A meditação é uma atividade pessoal e também comunitária. A partilha do que cada um sente, descobre e assume no contato com a Palavra de Deus é muito mais do que só a soma das palavras de cada um. A busca em comum faz aparecer o sentido eclesial da Bíblia e fortalece em todos o sentido comum da fé. Por isso é tão importante que a Bíblia seja lida, meditada, estudada e rezada não só individualmente, mas também e sobretudo em comum. Pois trata-se do livro de cabeceira da Igreja, da Comunidade.
Qual o momento de se passar da meditação para a oração? Não é fácil dizer quando, exatamente, uma pessoa passa da juventude para a idade adulta. Mas existem alguns critérios. A meditação atualiza o sentido do texto até ficar claro o que Deus está pedindo de nós, religiosos, que vivemos aqui na América Latina.
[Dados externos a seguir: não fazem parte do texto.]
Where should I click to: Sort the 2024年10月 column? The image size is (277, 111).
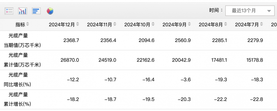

Ora, quando fica claro que Deus pede, está chegando o momento de se perguntar: "E agora, o que vou dizer a Deus? Assumo ou não assumo?" Quando fica claro o que Deus pede, fica clara também a nossa incapacidade e a nossa falta de recursos. E o momento da súplica: "Senhor, levanta-te! Socorre-nos" (Sl 44,27). Quando fica claro que Deus nos interpela através do irmão explorado e necessitado e que Fiel ouve o grito dos pobres, está chegando o momento de unir nossa voz ao grito dos pobres, para que Deus, finalmente, ouça o seu grito e venha libertar o seu povo. Com outras palavras, a meditação é semente de oração. Basta praticá-la e ela, por si mesma, se transforma em oração.